*ACTION ITEM:*
Please return only the lines from the one holding "Task: Click the enlarged" through the one holding "Task: Click the green Save button", exactly as they appear in the records below, both ends included.

:: STUDY MATERIAL

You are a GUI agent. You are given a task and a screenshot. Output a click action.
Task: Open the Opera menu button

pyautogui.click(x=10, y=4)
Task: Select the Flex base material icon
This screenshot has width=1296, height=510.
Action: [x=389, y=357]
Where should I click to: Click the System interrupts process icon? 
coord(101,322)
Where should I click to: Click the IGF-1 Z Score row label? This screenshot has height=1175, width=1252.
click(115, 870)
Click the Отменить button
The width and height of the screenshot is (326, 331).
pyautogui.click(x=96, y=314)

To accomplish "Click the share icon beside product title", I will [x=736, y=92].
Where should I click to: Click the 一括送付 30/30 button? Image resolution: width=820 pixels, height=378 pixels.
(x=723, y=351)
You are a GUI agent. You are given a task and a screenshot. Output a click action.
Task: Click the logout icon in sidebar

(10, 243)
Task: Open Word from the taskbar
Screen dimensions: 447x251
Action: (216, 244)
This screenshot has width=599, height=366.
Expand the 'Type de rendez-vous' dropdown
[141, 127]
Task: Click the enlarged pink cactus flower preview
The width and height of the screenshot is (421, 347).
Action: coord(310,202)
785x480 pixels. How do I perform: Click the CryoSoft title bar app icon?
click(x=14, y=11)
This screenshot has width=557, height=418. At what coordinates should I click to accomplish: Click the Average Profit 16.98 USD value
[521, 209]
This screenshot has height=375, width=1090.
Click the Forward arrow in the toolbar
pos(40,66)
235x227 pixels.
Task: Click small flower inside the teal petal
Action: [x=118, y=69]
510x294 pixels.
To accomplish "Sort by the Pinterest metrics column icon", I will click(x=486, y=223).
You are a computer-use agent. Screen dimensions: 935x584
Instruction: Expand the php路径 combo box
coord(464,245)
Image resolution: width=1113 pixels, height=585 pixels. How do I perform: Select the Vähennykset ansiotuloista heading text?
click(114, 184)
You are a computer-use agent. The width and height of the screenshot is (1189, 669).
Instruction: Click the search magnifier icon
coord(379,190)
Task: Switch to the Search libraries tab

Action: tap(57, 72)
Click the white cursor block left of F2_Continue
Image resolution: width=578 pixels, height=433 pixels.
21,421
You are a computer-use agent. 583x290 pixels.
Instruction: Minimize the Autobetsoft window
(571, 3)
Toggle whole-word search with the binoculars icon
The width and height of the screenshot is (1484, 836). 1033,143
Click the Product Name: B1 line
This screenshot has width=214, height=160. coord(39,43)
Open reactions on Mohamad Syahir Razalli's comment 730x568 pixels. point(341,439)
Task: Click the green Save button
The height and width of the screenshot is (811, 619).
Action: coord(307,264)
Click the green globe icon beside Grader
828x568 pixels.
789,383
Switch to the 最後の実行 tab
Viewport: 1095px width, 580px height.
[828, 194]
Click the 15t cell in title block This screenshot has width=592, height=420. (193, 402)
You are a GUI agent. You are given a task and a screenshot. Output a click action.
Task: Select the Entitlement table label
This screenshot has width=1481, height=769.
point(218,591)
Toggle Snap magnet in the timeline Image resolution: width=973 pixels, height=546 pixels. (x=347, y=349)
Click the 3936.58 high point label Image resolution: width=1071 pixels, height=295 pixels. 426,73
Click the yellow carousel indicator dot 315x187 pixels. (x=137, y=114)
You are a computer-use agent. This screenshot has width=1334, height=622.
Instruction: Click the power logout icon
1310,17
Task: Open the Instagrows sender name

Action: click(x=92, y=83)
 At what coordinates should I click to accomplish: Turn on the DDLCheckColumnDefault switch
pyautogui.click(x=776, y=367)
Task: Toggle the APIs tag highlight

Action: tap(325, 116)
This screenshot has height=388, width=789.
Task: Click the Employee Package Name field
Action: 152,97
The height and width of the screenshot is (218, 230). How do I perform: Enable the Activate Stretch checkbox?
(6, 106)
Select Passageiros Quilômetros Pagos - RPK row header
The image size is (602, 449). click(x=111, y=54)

::::

*TASK ANSWER:*
Task: Click the enlarged pink cactus flower preview
The width and height of the screenshot is (421, 347).
Action: coord(310,202)
785x480 pixels. How do I perform: Click the CryoSoft title bar app icon?
click(x=14, y=11)
This screenshot has width=557, height=418. At what coordinates should I click to accomplish: Click the Average Profit 16.98 USD value
[521, 209]
This screenshot has height=375, width=1090.
Click the Forward arrow in the toolbar
pos(40,66)
235x227 pixels.
Task: Click small flower inside the teal petal
Action: [x=118, y=69]
510x294 pixels.
To accomplish "Sort by the Pinterest metrics column icon", I will click(x=486, y=223).
You are a computer-use agent. Screen dimensions: 935x584
Instruction: Expand the php路径 combo box
coord(464,245)
Image resolution: width=1113 pixels, height=585 pixels. How do I perform: Select the Vähennykset ansiotuloista heading text?
click(114, 184)
You are a computer-use agent. The width and height of the screenshot is (1189, 669).
Instruction: Click the search magnifier icon
coord(379,190)
Task: Switch to the Search libraries tab

Action: tap(57, 72)
Click the white cursor block left of F2_Continue
Image resolution: width=578 pixels, height=433 pixels.
21,421
You are a computer-use agent. 583x290 pixels.
Instruction: Minimize the Autobetsoft window
(571, 3)
Toggle whole-word search with the binoculars icon
The width and height of the screenshot is (1484, 836). 1033,143
Click the Product Name: B1 line
This screenshot has width=214, height=160. coord(39,43)
Open reactions on Mohamad Syahir Razalli's comment 730x568 pixels. point(341,439)
Task: Click the green Save button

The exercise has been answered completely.